Flow diagram of management in patients with chest pain presenting to the ED (n = 5656). End point: cardiovascular death, myocardial infarction, unstable angina, and revascularization at short-term (1 month) and long-term (9.9 ± 4.9 months) follow-up.

Fig. 2

Flow diagram of patients with known coronary disease enrolled in the study (n = 477). End point: cardiovascular death, myocardial infarction, unstable angina, and revascularization during in-hospital stay, at short-term (1 month) and long-term (9.9 ± 4.9 months) follow-up.

Fig. 3

Flow diagram of patients without known coronary disease enrolled in the study (n = 587). End point: cardiovascular death, myocardial infarction, unstable angina, and revascularization during in-hospital stay, at short-term (1 month) and long-term (9.9 ± 4.9 months) follow-up.

Abstract

Aim

The aim of this study is to evaluate incidence of adverse cardiac events in patients with chest pain with or without known existing coronary disease presenting normal electrocardiogram (ECG) and initial troponin.

Methods

Prospective, nonrandomized study enrolled low-risk patients with normal ECG and troponin on admission who underwent observation and/or stress testing by unstandardized clinical judgment.

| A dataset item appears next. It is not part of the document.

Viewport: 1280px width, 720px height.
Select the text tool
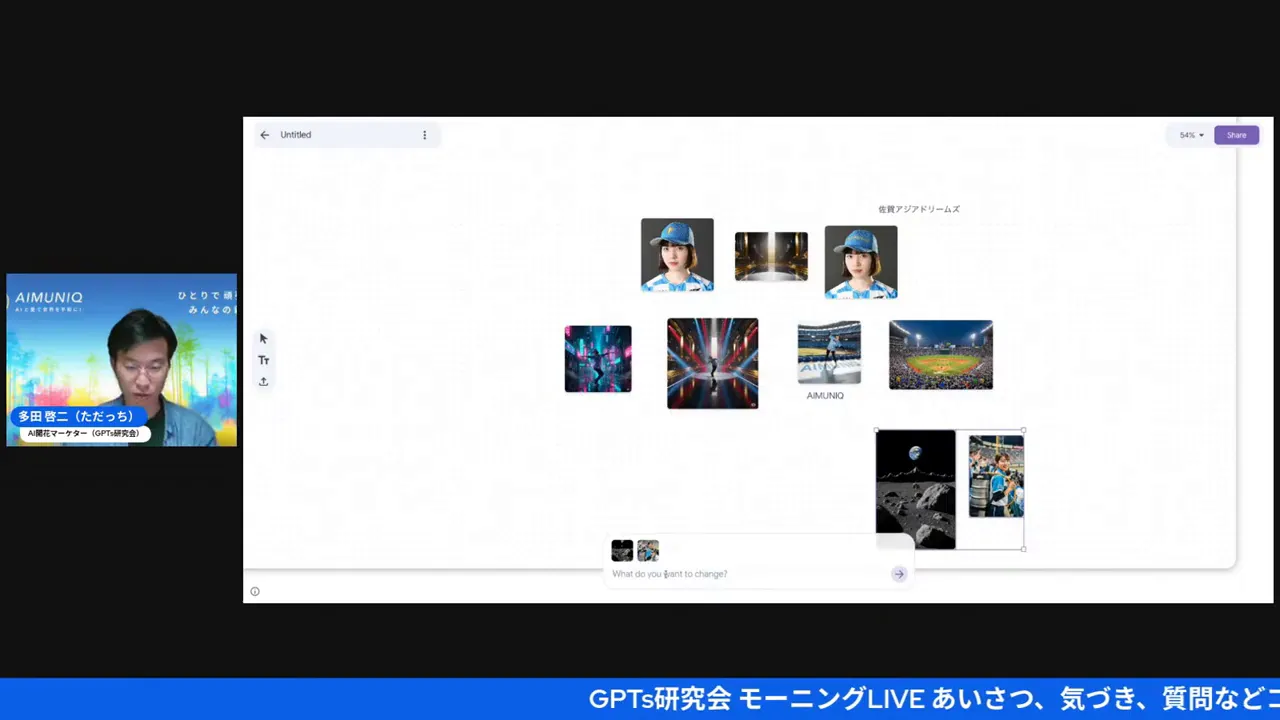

Patients who experienced recurrent angina or positive ECGs or positive troponins during observation or patients with positive stress testing were admitted; otherwise, they were discharged.

End Point

The end points are cardiac events at short- and long-term follow-up including cardiovascular death, myocardial infarction, unstable angina, and revascularization.

Results

Of 5656 patients considered, 1732 with ischemic ECG were initially admitted and, therefore, excluded from the analysis; 2860 with pleuritic chest pain and normal ECG were discharged; 1064 with visceral chest pain and normal ECG were enrolled. Patients with known coronary disease (45%) were older and likely presented known vascular disease. Patients with known vascular disease, older age, female sex, diabetes mellitus, and lower chest pain score were likely managed with observation. In patients with known coronary disease as compared with patients without, overall cardiac events account for 35% vs 14%, respectively (P < .001), as follows: in-hospital, 23% vs 10%, (P < .001); 1 month, 4% vs 2% (P = .133); and 9.9 ± 4.9 months, 8% vs 2%, respectively (P < .001).

Conclusions

One-third of patients with chest pain with known coronary disease, negative ECG, and biomarkers were subsequently found to have adverse cardiac events. The value of this research for an emergency medicine audience could be extended to all clinicians and general practitioners beyond cardiologists.